Cook a little extra, if you can use the leftovers. You have the stove element or oven on anyway. For example, if you are cooking a spaghetti dinner, make up a single serving of spaghetti noodles and sauce in a reusable, sealable container (preferably one can be used in both freezer and microwave). (In our house, we use the plastic tubs that we get margarine, sour cream, cottage cheese, etc. as freezer/microwave containers over and over again.) Note that not all plastic containers are appropriate for use in the microwave – some can leach chemicals into the food when heated. Look for the words microwave-safe, or remove the food from that container before reheating. Then take those lovely leftovers to work for lunch, just a few minutes in the microwave (if you have access to one) to have a nice hot meal. Or give it to a single friend or relative as a nice treat.

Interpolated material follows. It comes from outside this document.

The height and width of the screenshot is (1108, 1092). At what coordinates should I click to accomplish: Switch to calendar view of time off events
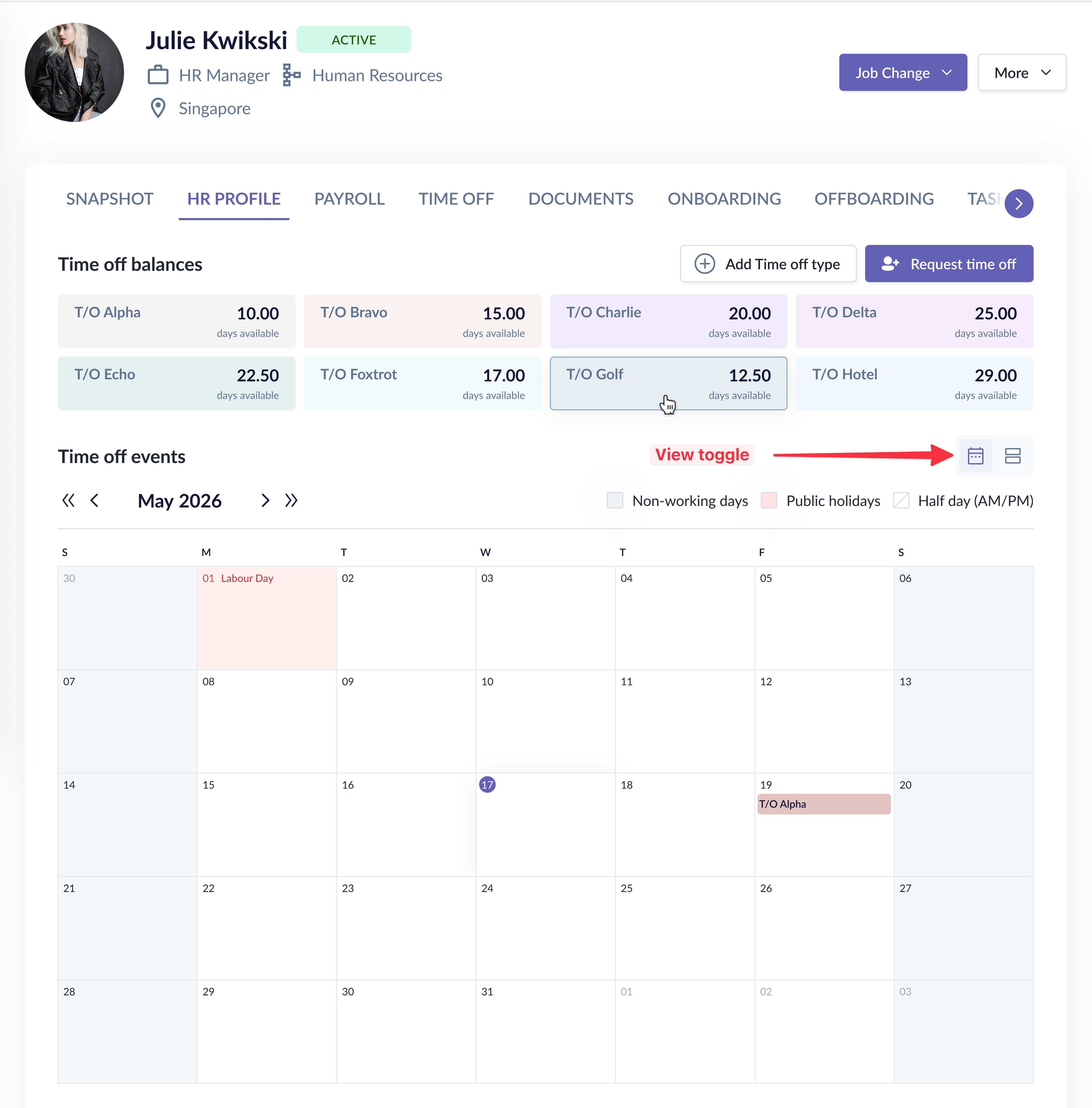coord(975,455)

Wash with cold water whenever it is practical, which is feasible for almost all laundry, and those quick washes of hands and face. It uses a lot of water to wait for the hot water to arrive through the pipes, and then you probably only use 15 to 30 seconds worth of it. You may have run and additional 30 to 120 seconds worth of water to get the hot water to where you are using it.
Replace your gasoline powered implements with hand-powered or electric powered tools. The pollution impact of small gasoline engines is enormous. Check out what the US EPA has to say on the subject. Use a push-mower to mow your lawn or shovel the snow if this is practical. Lawn mowers, line trimmers, snow-blowers, roto-tillers, leaf-blowers, chippers, garden tractors, hedge trimmers all come in electric versions (often corded and cordless). Some even have solar-charging options.

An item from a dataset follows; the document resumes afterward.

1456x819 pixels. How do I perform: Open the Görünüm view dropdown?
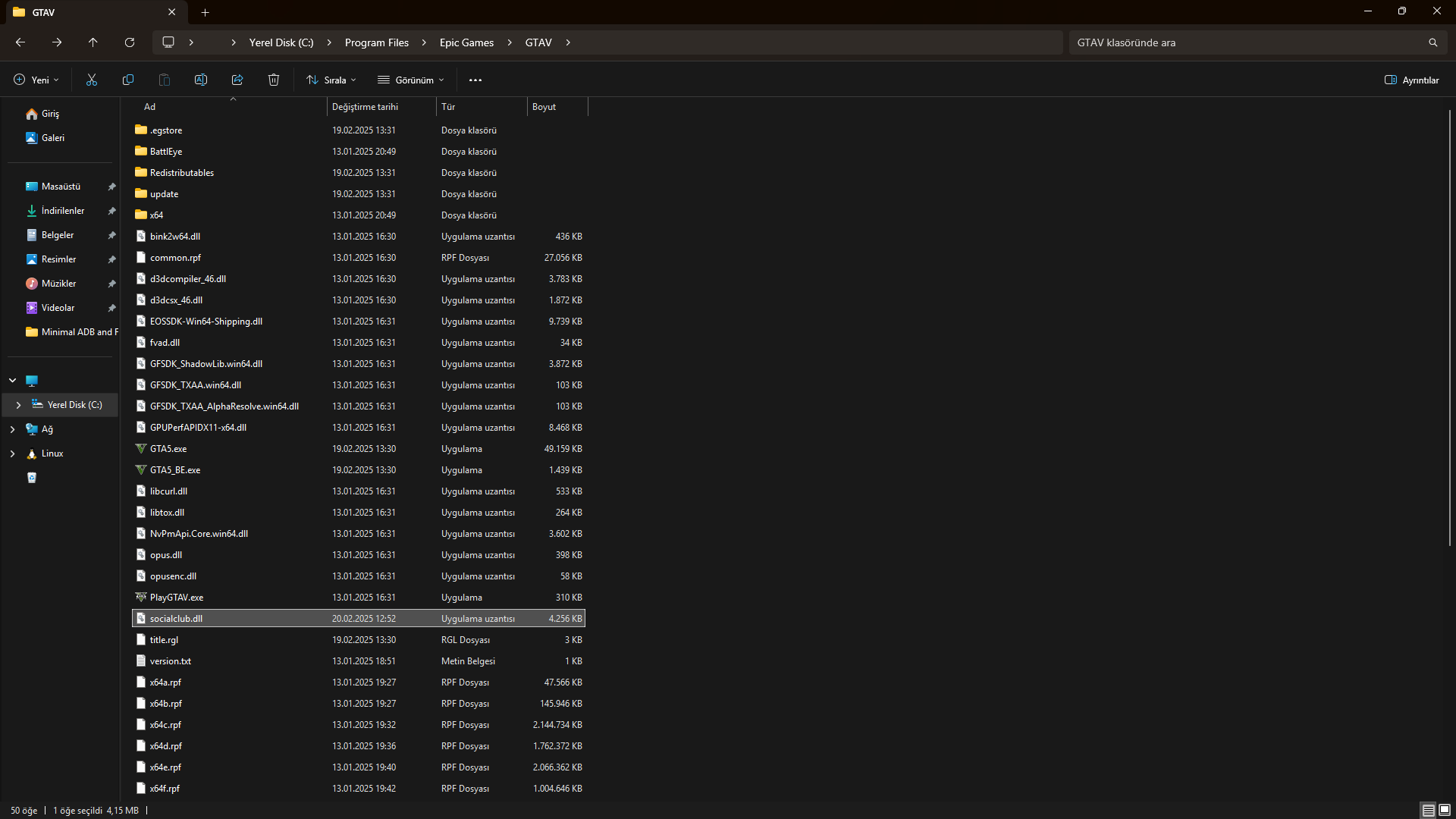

Share a big-ticket yard-maintenance item with a neighbour and split the costs.
Consider hiring your child or a local student to do some of your yard-work in exchange for using your tools when doing yard-work for someone else for pay. Kids have to be one of the great under-utilized energy resources in North America. Seriously, get them involved. It gives them something constructive to do, can help them develop a sense of accomplishment and pride in their efforts. Make it a joint effort when possible; kids like to help and like the social interaction. They don't usually like to be assigned a chore and then be abandoned. Don't forget to reward them for a job well done either, including praise, a treat, payment and spending time with them. You want some really good ideas on how to save energy? Challenge your children to come up with some ideas. Wow! The power of imagination is an amazing thing to see in action.
If life is all work and no play, what's the point? You can have fun while reducing energy consumption and being kind to the environment. Go for a picnic by bicycle in a local green area. Leave it cleaner than you found it. Go for a boat ride, on a boat powered by people (canoe, rowboat) , wind (sailboat), or an electric boat (possibly solar powered) instead of by gasoline or diesel. You can even try out electric go-karting in some areas now. You might also consider battery-powered radio-controlled model cars, boats and aircraft.